Shared Living Program Provides Shelter, Life Skills for Those Living with Mental Illness

October 27, 2021

NEWTON, Kan. (October 27, 2021) – In troubled times, finding peace can start with something as basic as having a roof over your head. For those living with mental illness, it can change the course of a life.

The Prairie View Shared Living Program exists to provide this opportunity to those in need.

“Four years ago, I could not function on a daily basis,” says Dominique, a resident of the Shared Living Program at Prairie View. “Now, I am at the point where I am managing my symptoms and can tell when I am starting to struggle so that I can reach out to staff when I know it is needed.”

The Shared Living Program provides safe, decent and affordable housing to approved applicants. These individuals live with up to five other people in an all-men’s or all-women’s semi-independent shared living environment. The community of support is built upon the foundation that all individuals contribute to household duties, such as cleaning, meal preparation and yard work.

“Everybody needs a safe, decent and affordable place to live,” says Megan Thompson, MA, housing program coordinator at Prairie View. “We are often healthier when we have this place.”

Dominique says she starts her day by getting up in the morning and taking her medication.

“We all then attend our house meeting, participate in activities, go to group therapy on Thursdays, plan meals on Fridays and grocery shop on Mondays. We each take turns cooking our chosen meal for one another, and we often do yoga and watch movies as well.”

“My favorite meal to cook is chicken pot pies,” says Sheila, who has been a resident for the past seven years.

While there is no limit on a person’s length of stay, Prairie View case managers and/or social workers are on-site daily, weekends excluded, to help facilitate healthy social dynamics and provide skill-building services so that residents can move to independence.

“I was a resident from February 2018 to July 2019,” says Dominque. “This time last year I started struggling again, so I contacted Prairie View staff and decided to move back in.”

“I moved back into the program in 2014 after living within the program 23 years ago,” says Sheila.

Thompson says that the case managers on site help tenants work on individual goals established and practice becoming comfortable with independence. 

The target population for this program is strictly limited to individuals 21 years of age and older with severe and persistent mental illness as defined by the Kansas Department for Aging and Disability Services. Individuals must be mostly medically stable and undergo a screening process to determine eligibility. These individuals do not need to be residents of Marion, McPherson and Harvey counties, for whom Prairie View serves as a community mental health center.
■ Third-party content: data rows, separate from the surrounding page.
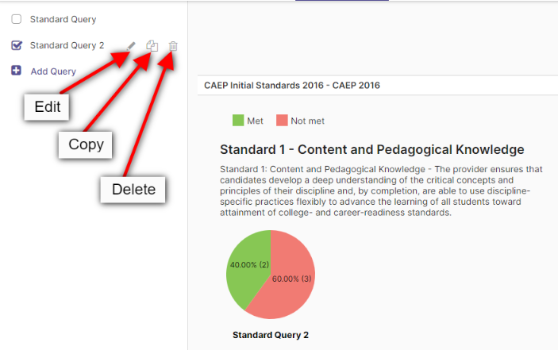This screenshot has width=558, height=350.
Task: Click the plus icon next to Add Query
Action: pos(16,71)
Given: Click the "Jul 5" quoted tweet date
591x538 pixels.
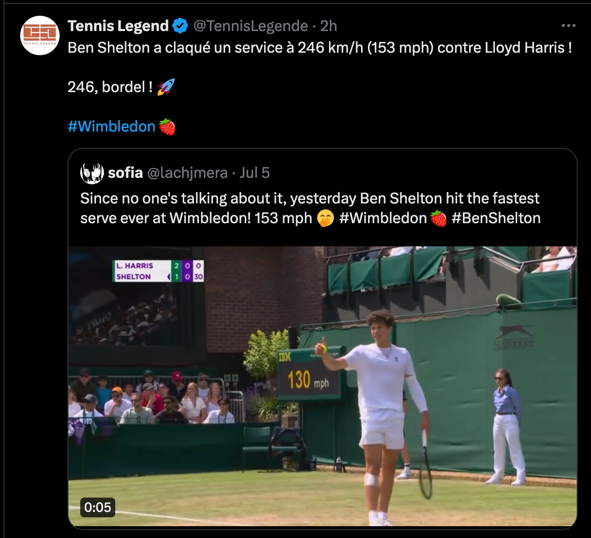Looking at the screenshot, I should pyautogui.click(x=255, y=173).
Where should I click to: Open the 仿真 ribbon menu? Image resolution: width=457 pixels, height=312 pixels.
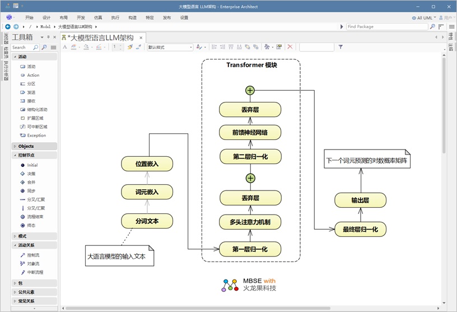[x=98, y=18]
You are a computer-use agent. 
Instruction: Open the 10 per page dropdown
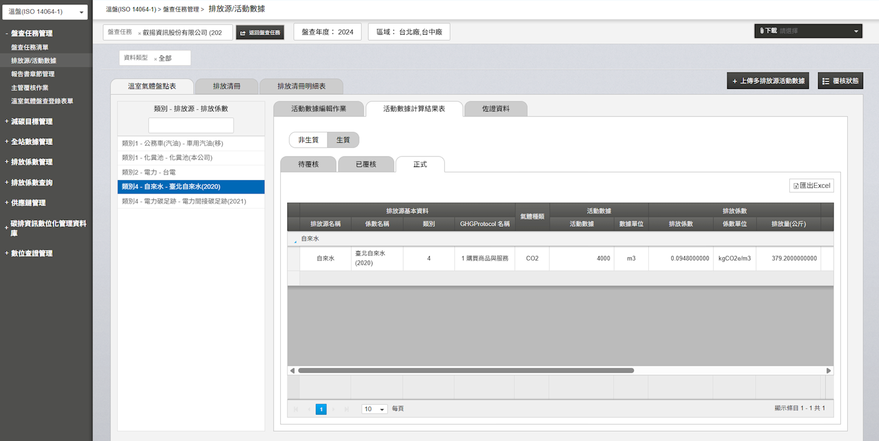[x=375, y=409]
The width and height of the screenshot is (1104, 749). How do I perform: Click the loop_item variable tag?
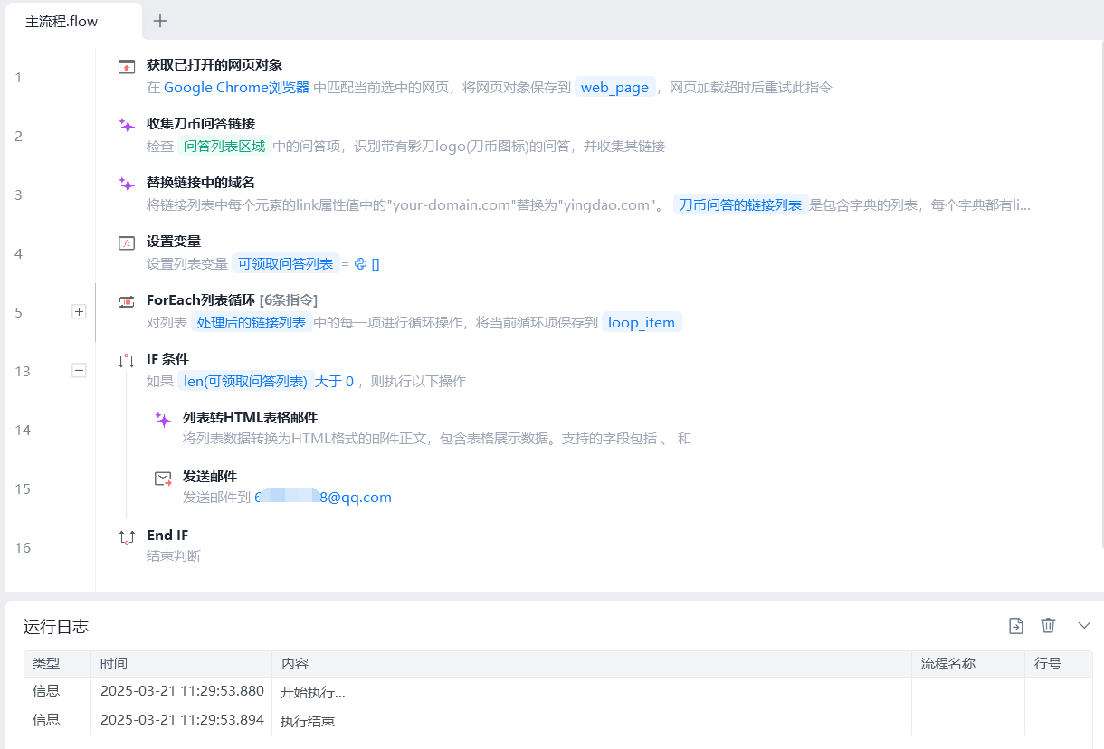[642, 323]
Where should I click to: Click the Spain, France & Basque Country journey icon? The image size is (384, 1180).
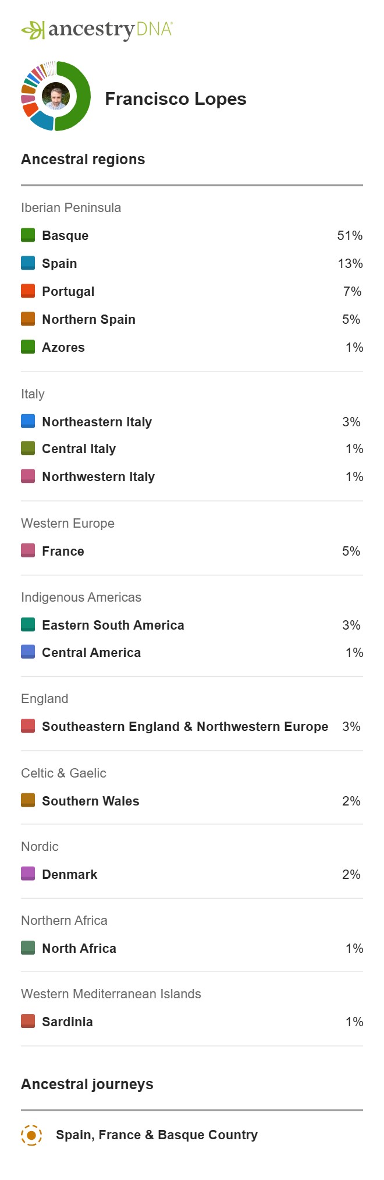(x=31, y=1135)
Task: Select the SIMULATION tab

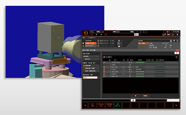Action: [91, 43]
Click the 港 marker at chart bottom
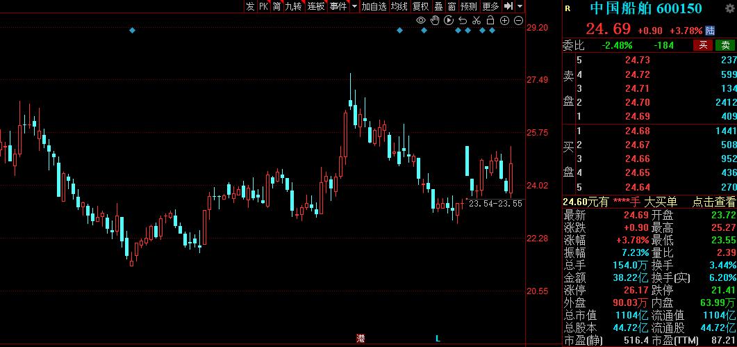The width and height of the screenshot is (737, 347). [361, 339]
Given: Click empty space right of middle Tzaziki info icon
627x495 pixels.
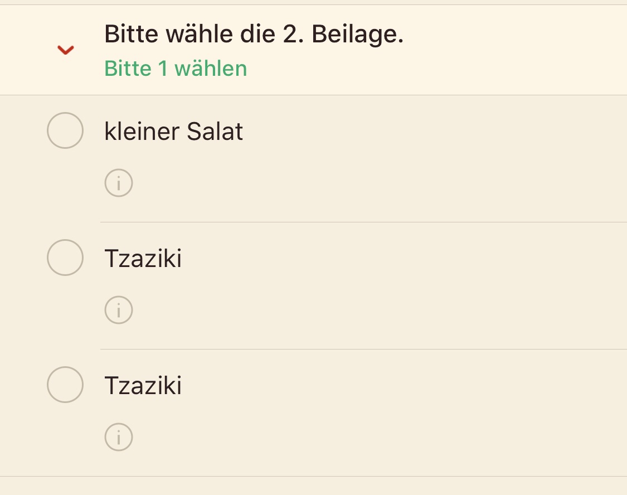Looking at the screenshot, I should (362, 310).
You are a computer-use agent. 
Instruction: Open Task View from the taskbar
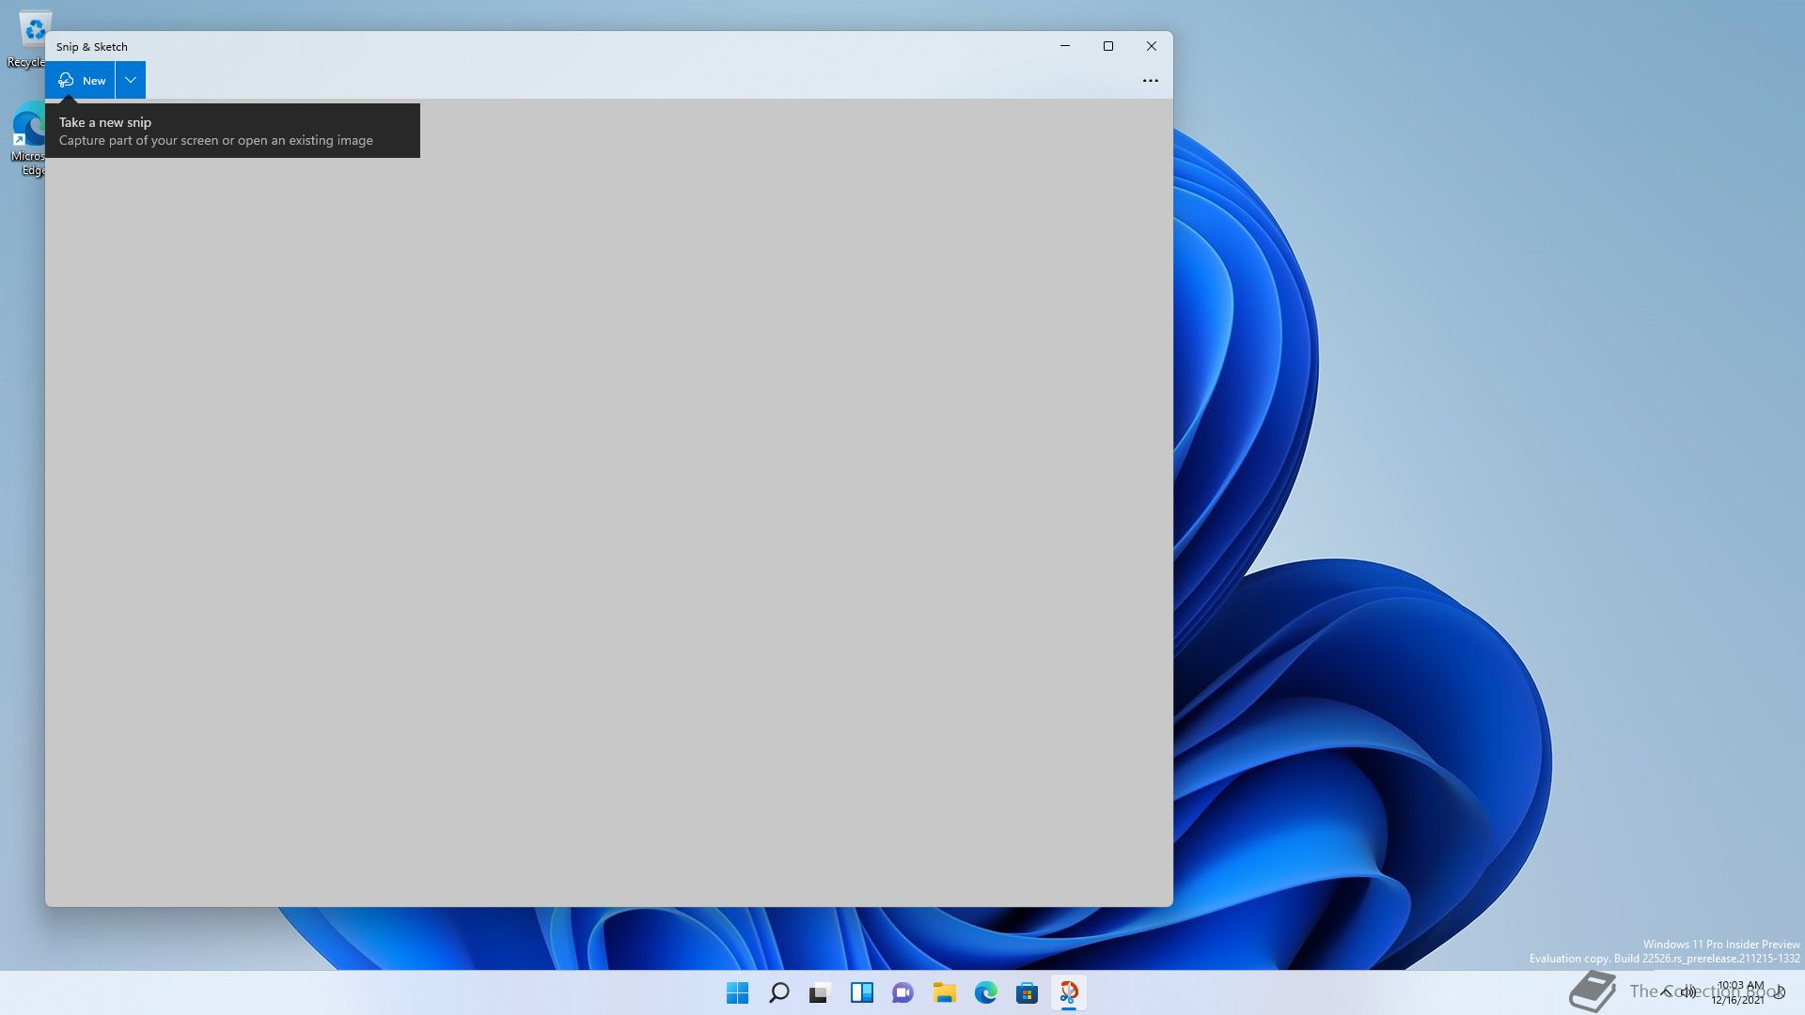pyautogui.click(x=821, y=992)
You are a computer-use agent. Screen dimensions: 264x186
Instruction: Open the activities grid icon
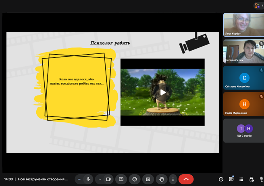[x=241, y=179]
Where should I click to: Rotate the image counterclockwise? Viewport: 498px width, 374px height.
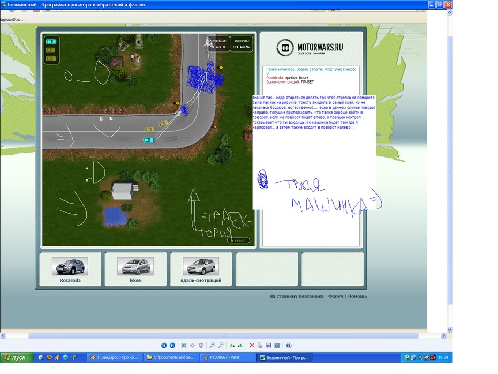point(240,346)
The staff members at Prairie View are dedicated to lifting those in need up to get them back on their feet. Thompson says that Prairie View is the next generation striving to get the word out about this great program, building on the foundational vision that Meadowlark Homestead laid from 1951 to 2002.

“The Prairie View staff have been very helpful,” says Sheila.

“I have realized to ask for help before things get bad, and I have also learned my own triggers and relaxation methods,” says Dominique. “Through this, I have learned how to have healthy relationships.”

While the Prairie Staff desires to have lasting impact on the residents, the residents also impact the staff.

“I enjoy working with the tenants,” says Thompson. “It is a fun job and very rewarding. We have a great team of case managers who work together, and I appreciate their hard work.”